Request: Put every line of the entries below into a JSON list of strings, one string per line, skipping blank lines.

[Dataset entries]
begin

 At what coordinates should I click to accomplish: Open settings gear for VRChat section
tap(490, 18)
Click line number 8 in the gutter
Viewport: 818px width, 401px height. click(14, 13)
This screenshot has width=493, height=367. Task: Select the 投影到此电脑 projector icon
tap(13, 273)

end

The solution:
[
  " At what coordinates should I click to accomplish: Open settings gear for VRChat section",
  "tap(490, 18)",
  "Click line number 8 in the gutter",
  "Viewport: 818px width, 401px height. click(14, 13)",
  "This screenshot has width=493, height=367. Task: Select the 投影到此电脑 projector icon",
  "tap(13, 273)"
]